§ Exercise prompt: Scan the lines below for the string "Open" and copy every one that has it.
Source data section start
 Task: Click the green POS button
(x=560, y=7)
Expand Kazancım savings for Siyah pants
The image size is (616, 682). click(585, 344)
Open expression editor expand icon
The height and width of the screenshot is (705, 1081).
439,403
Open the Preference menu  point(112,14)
Source data section end
Source data section start
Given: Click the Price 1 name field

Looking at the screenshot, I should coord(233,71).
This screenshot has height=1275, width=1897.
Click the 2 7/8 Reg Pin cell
Source data section end
§ Response to the exercise:
Open expression editor expand icon
Open the Preference menu  point(112,14)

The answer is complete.